If our minds and hearts are set on those things that are lovely, pure, and excellent, our hearts will be attracted to those things as well.  But when our minds treasure those things that are not pure or lovely, our hearts will be drawn to sinful things.  What we set our minds on will affect the direction of our lives.  Our thoughts will either lead us to Jesus or away from Him.  So, we must take every thought captive to the obedience of Christ.  Contentment is being satisfied in Christ.  Christ is our portion. Nothing in life will satisfy us like Christ.  We are whole in Christ.  We learn contentment because we have Christ and because God sustains us and gets us through our circumstances.  But contentment can only be learned if we set our minds and hearts on the lovely, commendable, and praiseworthy things of Christ our Lord.  When our eyes are on Christ, then we are satisfied and content.  I can live a humble, self-denying, self-sacrificing life because my mind and heart are set on lovely and pure things, Christ's things.  God's strength supplied to us through Christ helps us to be content, whatever our circumstances.  God has given us all that pertains to salvation and life in Him (2 Peter 1:3).  Thus, our minds must be set on the glory of Christ to learn contentment.  We must stop pursuing joy and contentment in this world's worldly and sinful things!

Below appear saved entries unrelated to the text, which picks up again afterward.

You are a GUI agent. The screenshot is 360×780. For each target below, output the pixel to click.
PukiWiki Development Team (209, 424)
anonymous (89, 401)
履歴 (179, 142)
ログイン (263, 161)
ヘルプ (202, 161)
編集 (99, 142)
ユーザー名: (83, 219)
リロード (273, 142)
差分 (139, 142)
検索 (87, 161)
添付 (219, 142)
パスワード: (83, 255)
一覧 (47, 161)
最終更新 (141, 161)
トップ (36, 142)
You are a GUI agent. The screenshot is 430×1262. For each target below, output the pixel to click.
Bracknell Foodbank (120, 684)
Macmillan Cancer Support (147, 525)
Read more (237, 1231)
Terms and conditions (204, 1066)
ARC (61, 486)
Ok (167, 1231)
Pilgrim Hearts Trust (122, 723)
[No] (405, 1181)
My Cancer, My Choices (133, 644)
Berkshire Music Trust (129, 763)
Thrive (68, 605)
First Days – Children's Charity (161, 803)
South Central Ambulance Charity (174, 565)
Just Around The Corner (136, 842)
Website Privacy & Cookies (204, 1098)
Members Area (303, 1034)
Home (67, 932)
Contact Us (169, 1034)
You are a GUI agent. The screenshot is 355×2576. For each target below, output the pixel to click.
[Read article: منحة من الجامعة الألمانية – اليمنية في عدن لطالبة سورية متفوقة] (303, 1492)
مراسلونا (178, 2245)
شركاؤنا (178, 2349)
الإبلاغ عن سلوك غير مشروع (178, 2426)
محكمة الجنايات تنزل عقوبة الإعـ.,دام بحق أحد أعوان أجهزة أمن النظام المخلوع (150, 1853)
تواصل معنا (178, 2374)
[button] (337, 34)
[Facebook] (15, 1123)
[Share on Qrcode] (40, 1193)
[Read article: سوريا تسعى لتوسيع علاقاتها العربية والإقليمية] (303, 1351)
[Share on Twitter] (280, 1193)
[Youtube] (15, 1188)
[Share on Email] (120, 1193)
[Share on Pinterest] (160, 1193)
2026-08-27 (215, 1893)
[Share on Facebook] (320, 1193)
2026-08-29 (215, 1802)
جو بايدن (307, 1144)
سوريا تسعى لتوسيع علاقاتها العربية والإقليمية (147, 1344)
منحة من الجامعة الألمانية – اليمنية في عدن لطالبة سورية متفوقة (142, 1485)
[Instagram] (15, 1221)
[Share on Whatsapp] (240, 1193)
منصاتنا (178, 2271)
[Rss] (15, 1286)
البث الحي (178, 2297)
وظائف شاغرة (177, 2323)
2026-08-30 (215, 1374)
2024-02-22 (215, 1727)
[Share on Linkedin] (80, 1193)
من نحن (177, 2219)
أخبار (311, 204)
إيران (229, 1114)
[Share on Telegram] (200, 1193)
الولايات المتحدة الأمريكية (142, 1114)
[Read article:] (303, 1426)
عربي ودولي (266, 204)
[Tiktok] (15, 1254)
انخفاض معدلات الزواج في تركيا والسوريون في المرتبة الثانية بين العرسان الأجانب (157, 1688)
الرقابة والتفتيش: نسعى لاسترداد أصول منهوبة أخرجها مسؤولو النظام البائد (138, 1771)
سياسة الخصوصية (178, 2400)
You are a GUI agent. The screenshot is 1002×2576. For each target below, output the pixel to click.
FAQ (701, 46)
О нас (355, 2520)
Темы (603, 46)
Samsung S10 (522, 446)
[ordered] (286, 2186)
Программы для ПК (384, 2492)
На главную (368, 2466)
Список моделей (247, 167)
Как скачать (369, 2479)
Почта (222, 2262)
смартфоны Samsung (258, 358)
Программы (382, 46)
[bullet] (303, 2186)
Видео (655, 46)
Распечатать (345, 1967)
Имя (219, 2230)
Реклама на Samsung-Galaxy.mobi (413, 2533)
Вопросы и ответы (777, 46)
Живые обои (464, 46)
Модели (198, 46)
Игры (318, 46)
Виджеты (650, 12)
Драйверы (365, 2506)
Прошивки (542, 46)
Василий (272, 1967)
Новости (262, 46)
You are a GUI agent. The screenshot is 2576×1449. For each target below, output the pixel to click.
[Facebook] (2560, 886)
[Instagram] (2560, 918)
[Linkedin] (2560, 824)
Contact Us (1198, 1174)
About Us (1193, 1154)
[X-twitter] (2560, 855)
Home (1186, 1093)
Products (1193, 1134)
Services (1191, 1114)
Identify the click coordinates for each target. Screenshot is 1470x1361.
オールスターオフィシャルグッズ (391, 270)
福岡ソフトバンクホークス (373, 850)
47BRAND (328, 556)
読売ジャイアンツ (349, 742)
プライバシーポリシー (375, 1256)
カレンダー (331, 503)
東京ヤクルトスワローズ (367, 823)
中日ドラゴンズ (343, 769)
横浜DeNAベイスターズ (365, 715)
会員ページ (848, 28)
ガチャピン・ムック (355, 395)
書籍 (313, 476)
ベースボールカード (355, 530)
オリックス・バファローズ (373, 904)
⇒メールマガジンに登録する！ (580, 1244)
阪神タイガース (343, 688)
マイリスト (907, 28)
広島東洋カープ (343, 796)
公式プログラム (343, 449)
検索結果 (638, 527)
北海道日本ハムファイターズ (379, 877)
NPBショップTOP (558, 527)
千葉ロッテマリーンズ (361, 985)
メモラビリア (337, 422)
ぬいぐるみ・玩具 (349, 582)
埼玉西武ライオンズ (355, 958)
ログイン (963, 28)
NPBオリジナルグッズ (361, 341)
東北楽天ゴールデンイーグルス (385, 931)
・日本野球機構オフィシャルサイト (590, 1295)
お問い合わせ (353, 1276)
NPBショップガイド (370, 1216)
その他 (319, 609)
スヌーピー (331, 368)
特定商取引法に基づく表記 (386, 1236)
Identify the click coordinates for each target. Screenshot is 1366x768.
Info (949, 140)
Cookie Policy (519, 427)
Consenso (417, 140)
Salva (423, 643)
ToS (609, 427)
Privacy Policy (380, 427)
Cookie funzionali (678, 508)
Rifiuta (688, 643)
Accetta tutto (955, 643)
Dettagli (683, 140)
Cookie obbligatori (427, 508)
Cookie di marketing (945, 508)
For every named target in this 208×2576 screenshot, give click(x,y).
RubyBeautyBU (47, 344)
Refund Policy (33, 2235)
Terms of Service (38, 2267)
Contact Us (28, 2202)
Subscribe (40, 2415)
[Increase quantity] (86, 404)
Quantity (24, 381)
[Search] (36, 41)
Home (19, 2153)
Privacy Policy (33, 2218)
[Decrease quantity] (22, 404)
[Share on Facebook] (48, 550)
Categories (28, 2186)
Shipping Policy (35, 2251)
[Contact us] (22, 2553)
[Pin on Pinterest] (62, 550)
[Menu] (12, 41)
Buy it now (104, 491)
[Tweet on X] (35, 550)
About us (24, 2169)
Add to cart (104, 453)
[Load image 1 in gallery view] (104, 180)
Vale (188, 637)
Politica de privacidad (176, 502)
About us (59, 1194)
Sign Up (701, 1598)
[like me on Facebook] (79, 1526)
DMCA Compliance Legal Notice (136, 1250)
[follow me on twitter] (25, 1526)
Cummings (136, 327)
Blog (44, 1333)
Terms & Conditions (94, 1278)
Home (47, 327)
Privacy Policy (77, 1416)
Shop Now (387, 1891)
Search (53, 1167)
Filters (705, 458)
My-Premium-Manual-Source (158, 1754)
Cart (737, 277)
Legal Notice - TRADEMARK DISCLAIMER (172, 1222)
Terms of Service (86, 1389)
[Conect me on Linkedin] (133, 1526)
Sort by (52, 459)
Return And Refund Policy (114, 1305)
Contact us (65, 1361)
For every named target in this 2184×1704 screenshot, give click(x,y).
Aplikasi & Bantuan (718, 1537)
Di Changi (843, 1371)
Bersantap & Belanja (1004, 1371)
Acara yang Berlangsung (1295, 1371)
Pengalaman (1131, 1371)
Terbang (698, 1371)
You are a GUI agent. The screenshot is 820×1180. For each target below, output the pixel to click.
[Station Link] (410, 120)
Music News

Covetousness is like cancer proliferating and almost killing us without knowing it. It is condemned in both the Old Testament and the New Testament.  "Thou shalt not covet... "  (Exodus 20:17 "Nor thieves, nor covetous, nor drunkards, nor revilers, nor extortioners, shall inherit the kingdom of God"  (I Cor. 6:10).  This has been a common sin since the beginning of time.  Yet few are willing to recognize it and are immune to its warnings.  Many have a misconception of what this sin is all about.  If you were to ask someone what covetousness is, they would probably say, "To covet is to want something that belongs to someone else."  However, such a definition is inadequate.  We must grasp the right meaning of covetousness since it is a sly and cunning evil that slips upon us and captivates us before we know it.  That is why the Lord warns us to "take heed and beware of covetousness."  In 1 Corinthians 5:9-11 we are told: "to have no company with fornicators; 10 not at all meaning with the fornicators of this world, or with the covetous and extortioners, or with idolaters; for then must ye needs go out of the world: 11 but as it is, I wrote unto you not to keep company, if any man that is named a brother be a fornicator, or covetous, or an idolater, or a reviler, or a drunkard, or an extortioner; with such a one no, not to eat."  Therefore, we must examine it and accept what this sin can do to us.

So what is the exact definition of covetousness?

The word "covetousness" comes from the Greek word, which means "greediness," the desire to want more.  It is an insatiable love or craving for any number of things.  It will not be satisfied with what one already has, regardless of how much that may be.  Covetousness is selfishness personified.

Paul regards covetousness or greed as idolatry in Colossians 3:5.  Anything or any person exalted above God is idolatry since it is the chief principle of our devotion and affection.  It becomes a god to worship. It is a substitution for God when He alone must be the One to take first place in our hearts and minds.  We must grasp that covetousness does not always involve money or material possessions.  It is also any false or unlawful desire for gain, control, power, position, and recognition.  In covetousness, our desires go beyond normal, becoming excessive desires.  It is the laying up of money and things.  It is the love of money and the things money can buy, and the Bible condemns it!

In 1 Timothy 6:9-10, we read, 
"But they that are minded to be rich fall into a temptation and a snare and many foolish and hurtful lusts, such as drown men in destruction and perdition. 10 For the love of money is a root of all kinds of evil: which some reaching after have been led astray from the faith, and have pierced themselves through with many sorrows."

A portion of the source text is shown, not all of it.